■ WORK TO COMPLETE:
Starting at the line that contains "Task: Click the Print icon in the toolbar", output each line through the end of the data exactly, and nothing more.
==============================
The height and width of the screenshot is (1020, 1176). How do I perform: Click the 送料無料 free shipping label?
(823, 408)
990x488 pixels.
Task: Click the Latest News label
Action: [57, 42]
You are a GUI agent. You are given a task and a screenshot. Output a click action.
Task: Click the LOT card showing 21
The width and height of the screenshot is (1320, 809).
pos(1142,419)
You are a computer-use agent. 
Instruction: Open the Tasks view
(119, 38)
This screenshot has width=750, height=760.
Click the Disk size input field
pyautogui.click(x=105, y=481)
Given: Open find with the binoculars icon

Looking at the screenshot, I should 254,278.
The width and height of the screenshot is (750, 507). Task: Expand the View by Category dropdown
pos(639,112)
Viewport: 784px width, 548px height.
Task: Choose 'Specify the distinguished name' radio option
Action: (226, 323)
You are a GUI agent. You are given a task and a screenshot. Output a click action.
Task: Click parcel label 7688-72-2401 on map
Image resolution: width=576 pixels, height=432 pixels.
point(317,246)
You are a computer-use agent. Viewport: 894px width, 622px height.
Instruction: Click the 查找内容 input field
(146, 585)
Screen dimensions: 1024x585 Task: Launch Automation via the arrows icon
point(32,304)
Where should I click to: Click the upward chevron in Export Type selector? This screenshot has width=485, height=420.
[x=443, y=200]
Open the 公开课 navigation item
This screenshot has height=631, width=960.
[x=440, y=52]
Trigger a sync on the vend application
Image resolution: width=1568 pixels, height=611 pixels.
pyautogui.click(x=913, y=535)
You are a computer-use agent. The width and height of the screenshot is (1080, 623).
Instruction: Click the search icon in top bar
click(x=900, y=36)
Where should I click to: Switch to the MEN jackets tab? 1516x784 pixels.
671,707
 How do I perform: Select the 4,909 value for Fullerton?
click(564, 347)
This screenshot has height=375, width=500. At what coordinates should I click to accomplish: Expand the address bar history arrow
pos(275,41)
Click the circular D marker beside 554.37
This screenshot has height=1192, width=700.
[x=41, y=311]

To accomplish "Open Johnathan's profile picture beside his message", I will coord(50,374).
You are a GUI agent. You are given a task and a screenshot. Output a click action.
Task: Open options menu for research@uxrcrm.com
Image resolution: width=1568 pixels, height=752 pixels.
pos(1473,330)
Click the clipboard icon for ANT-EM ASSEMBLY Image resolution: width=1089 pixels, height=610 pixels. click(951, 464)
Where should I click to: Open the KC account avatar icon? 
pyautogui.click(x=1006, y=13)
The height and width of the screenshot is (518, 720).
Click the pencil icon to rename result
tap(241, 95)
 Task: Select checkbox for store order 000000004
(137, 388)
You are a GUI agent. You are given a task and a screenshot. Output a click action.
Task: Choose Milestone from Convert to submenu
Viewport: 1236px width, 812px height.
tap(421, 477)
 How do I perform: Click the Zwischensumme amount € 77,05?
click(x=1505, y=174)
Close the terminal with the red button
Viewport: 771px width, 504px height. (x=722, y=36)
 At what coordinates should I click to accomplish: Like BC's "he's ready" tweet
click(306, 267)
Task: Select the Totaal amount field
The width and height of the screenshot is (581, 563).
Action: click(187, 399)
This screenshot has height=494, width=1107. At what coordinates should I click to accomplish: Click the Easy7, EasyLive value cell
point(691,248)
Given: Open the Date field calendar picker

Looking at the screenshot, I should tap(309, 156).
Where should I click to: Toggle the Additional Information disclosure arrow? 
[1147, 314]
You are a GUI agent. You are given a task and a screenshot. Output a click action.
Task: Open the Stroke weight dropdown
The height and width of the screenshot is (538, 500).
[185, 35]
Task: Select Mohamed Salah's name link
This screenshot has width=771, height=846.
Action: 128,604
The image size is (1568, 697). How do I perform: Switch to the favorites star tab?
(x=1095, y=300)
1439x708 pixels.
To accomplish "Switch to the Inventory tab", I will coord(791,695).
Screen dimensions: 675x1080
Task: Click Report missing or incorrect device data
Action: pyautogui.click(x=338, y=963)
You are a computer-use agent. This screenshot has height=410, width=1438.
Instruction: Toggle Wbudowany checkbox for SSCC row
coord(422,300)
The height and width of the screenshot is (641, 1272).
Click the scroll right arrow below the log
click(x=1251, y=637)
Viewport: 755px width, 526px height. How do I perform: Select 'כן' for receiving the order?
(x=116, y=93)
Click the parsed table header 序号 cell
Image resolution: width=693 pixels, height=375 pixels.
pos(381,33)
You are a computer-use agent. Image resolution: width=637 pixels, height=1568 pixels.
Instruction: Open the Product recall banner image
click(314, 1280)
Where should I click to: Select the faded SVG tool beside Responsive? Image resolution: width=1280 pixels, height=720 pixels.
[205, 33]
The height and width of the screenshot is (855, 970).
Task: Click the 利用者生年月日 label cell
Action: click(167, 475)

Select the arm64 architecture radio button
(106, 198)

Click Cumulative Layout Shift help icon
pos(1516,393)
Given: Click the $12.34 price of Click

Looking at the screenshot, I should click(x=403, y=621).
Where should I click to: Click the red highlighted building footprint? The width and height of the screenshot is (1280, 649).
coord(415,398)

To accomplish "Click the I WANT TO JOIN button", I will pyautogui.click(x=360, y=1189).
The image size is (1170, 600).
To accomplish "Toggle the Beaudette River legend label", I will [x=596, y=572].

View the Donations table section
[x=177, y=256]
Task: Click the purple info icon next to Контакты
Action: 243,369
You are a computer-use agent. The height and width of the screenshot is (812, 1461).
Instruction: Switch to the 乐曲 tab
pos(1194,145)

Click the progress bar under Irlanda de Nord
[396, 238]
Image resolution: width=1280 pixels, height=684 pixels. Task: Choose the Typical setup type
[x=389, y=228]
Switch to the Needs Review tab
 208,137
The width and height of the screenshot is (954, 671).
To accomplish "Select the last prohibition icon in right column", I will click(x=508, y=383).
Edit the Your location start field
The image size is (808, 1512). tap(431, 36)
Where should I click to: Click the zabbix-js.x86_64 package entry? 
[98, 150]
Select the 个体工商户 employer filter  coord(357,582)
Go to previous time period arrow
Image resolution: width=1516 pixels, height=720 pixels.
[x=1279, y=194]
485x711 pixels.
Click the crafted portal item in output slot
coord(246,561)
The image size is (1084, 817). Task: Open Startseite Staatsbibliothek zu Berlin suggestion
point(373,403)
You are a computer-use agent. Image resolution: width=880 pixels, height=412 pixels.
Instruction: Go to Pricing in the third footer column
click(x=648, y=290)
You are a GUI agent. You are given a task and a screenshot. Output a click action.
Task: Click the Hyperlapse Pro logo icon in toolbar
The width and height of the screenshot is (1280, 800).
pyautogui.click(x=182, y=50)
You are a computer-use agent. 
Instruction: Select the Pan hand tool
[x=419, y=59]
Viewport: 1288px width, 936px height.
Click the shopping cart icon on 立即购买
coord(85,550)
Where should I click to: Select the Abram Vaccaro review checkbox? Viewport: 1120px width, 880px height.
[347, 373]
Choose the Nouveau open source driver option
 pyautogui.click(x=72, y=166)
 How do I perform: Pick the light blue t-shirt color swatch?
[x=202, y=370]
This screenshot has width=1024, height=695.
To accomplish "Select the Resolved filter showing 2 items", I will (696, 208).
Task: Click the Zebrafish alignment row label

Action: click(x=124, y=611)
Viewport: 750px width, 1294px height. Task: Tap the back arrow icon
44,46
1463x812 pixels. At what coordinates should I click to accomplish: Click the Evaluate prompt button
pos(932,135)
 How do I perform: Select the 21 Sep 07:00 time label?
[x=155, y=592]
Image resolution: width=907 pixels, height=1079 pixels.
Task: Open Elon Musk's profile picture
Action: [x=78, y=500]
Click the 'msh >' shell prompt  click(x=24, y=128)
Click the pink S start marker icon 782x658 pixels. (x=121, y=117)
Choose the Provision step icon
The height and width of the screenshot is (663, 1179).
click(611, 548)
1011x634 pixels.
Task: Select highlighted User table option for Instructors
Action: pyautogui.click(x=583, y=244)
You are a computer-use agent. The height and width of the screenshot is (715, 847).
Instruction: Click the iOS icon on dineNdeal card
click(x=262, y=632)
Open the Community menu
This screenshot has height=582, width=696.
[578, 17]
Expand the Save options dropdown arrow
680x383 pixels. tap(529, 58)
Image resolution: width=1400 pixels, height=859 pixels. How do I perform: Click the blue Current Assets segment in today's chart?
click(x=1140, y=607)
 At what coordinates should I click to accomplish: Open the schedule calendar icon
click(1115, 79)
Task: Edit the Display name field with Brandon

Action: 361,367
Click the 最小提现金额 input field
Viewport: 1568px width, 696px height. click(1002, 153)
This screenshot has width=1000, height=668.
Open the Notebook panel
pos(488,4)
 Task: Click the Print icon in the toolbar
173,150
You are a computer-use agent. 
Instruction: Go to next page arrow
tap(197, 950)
==============================
■ YOUR SOLUTION:
 Task: Click the Print icon in the toolbar
173,150
You are a computer-use agent. 
Instruction: Go to next page arrow
tap(197, 950)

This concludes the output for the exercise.